__TASK GOAL__. Below are records; from the line containing "This screenshot has height=813, width=1456." through the very last line, output each line exactly. No pictures.

__RECORDS FOR THE EXERCISE__.
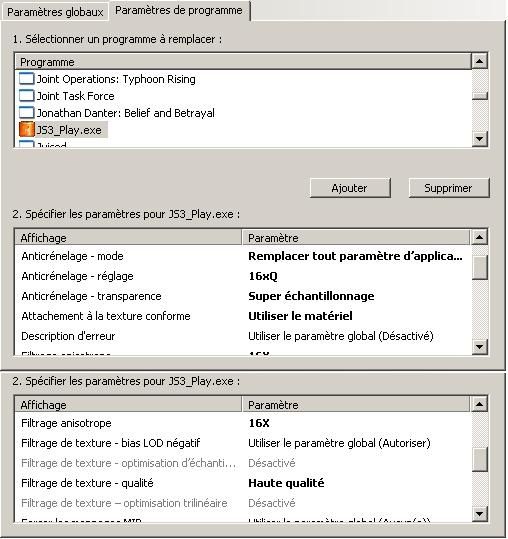Click the Ajouter button

pyautogui.click(x=350, y=188)
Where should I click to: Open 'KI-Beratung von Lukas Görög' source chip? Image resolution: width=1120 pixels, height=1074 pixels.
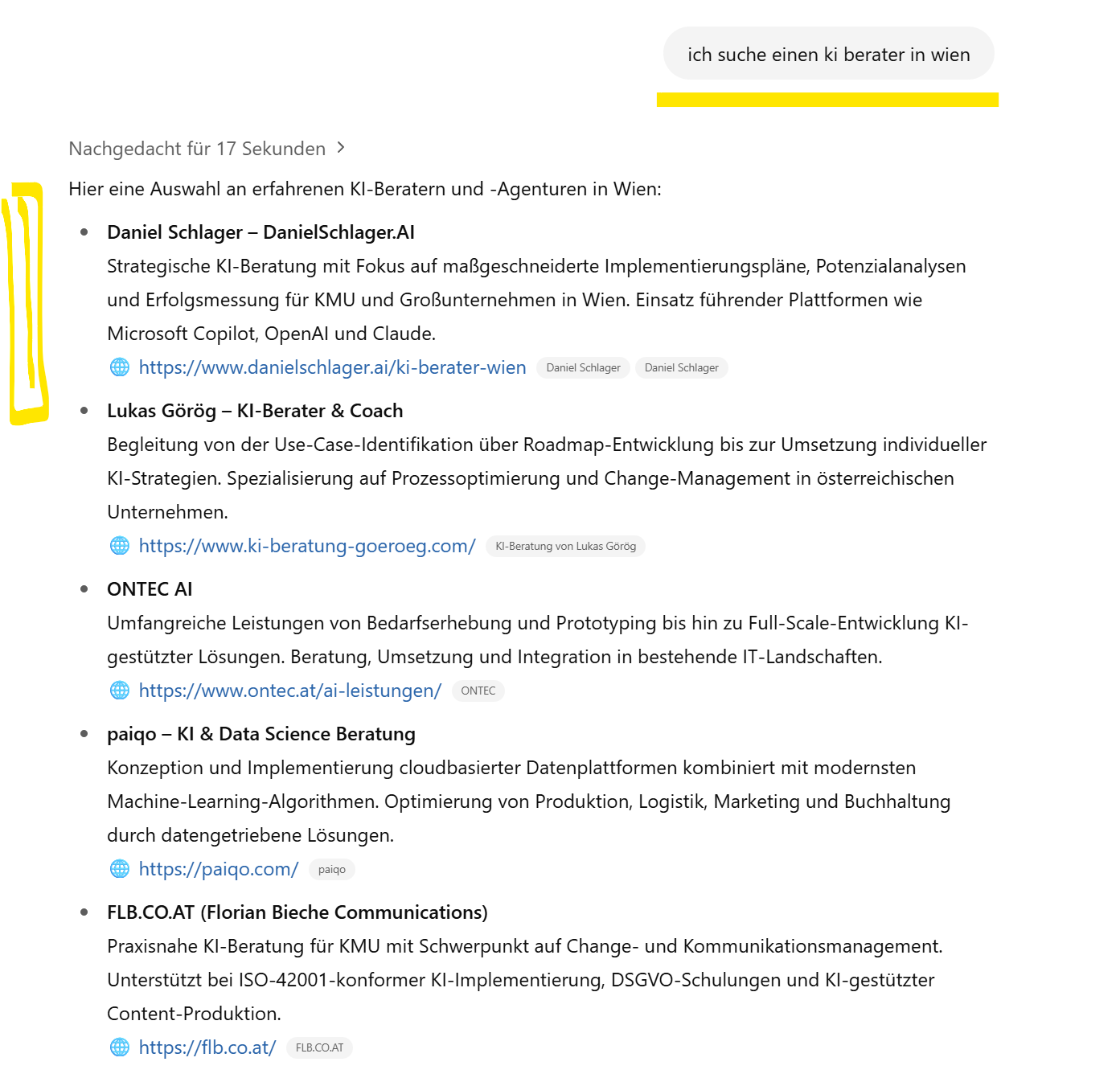coord(565,546)
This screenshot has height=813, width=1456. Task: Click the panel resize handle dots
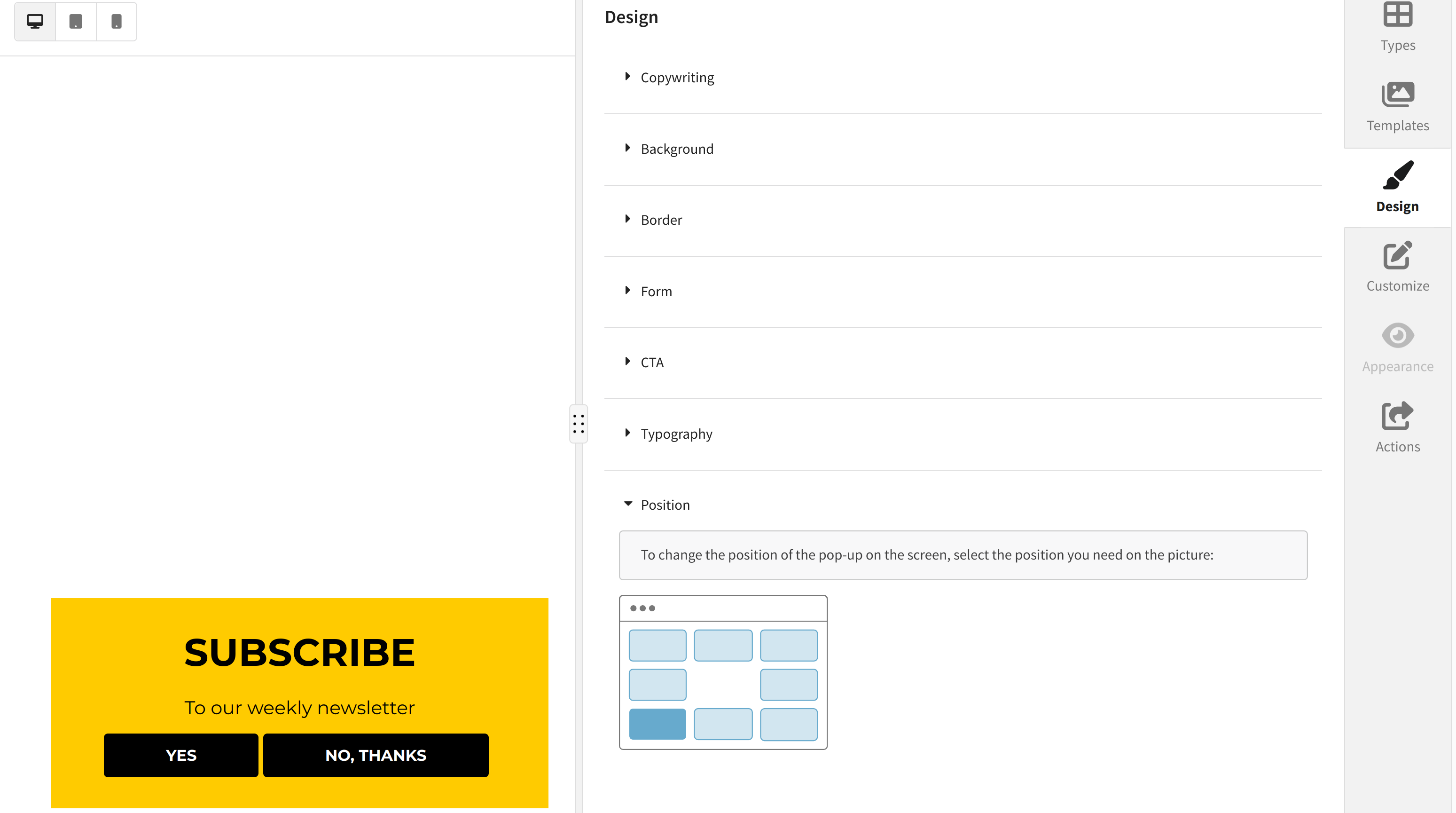pos(578,424)
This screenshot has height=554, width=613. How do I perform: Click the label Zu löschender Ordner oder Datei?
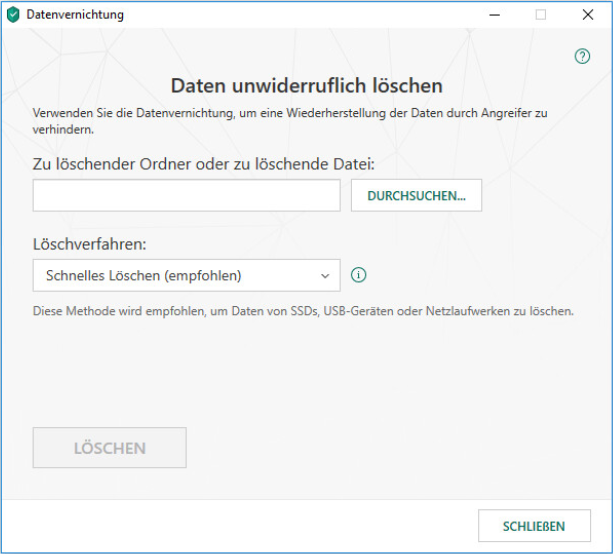pyautogui.click(x=203, y=163)
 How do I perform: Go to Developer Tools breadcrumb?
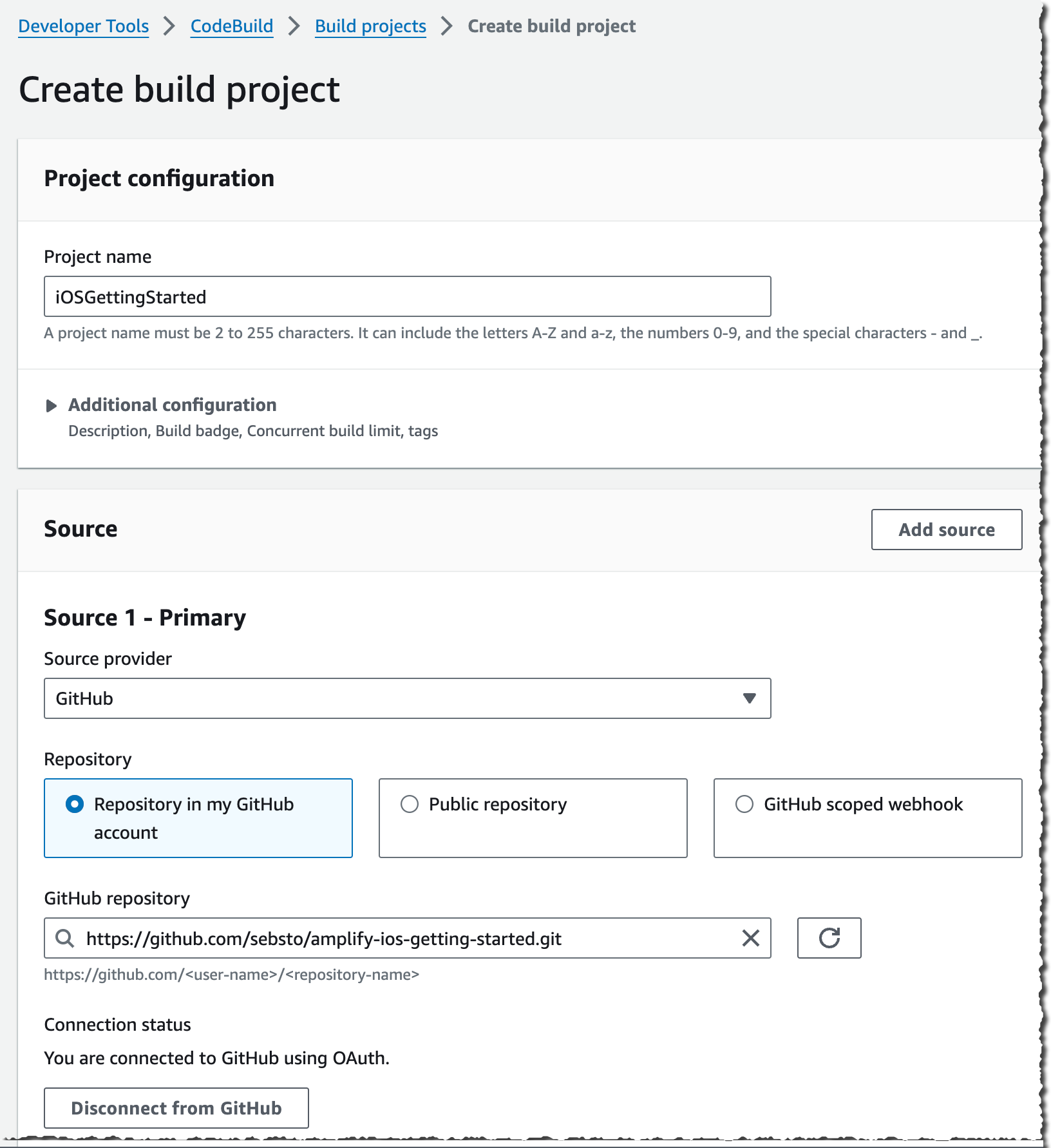tap(84, 26)
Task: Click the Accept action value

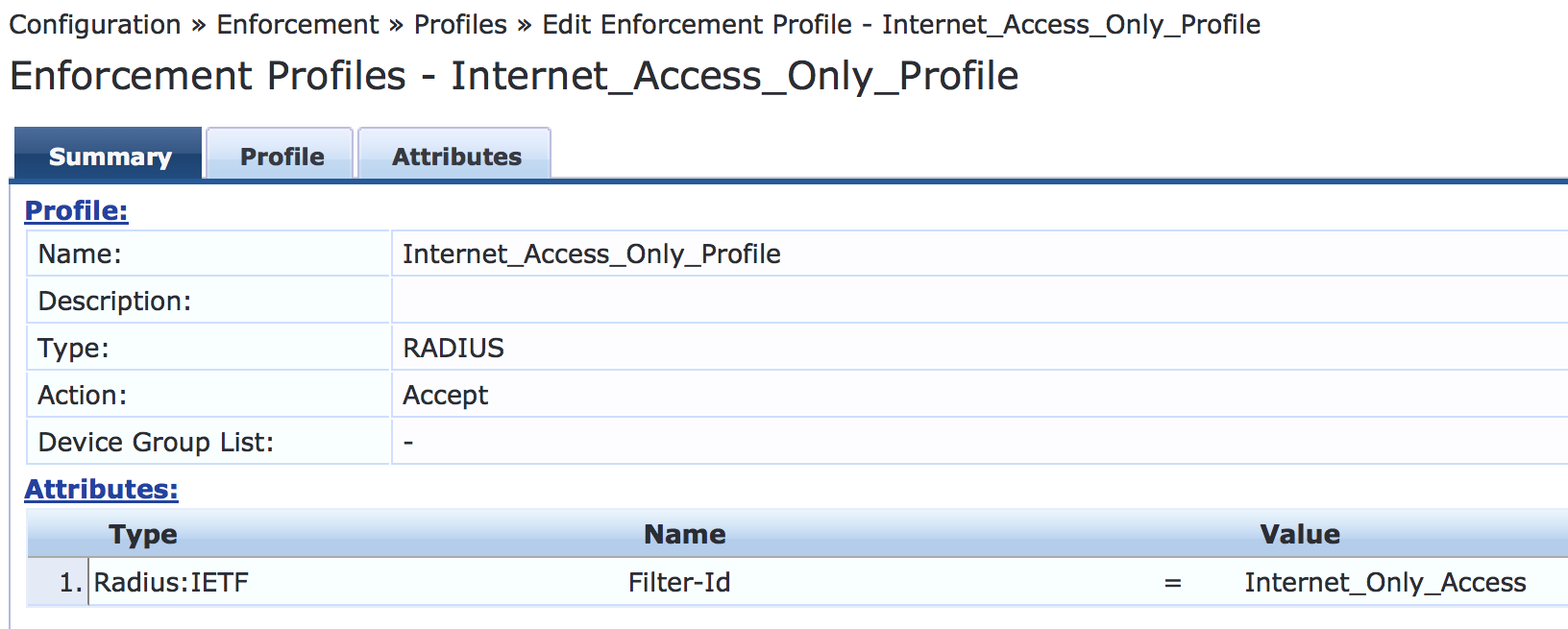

__SOLUTION TO THE PROBLEM__.
This screenshot has height=813, width=1456. Task: Click the panel resize handle dots
pos(578,424)
This screenshot has height=554, width=613. How do I perform: Click the label Zu löschender Ordner oder Datei?
pyautogui.click(x=203, y=163)
 How do I perform: Go to Developer Tools breadcrumb?
tap(84, 26)
Task: Click the Accept action value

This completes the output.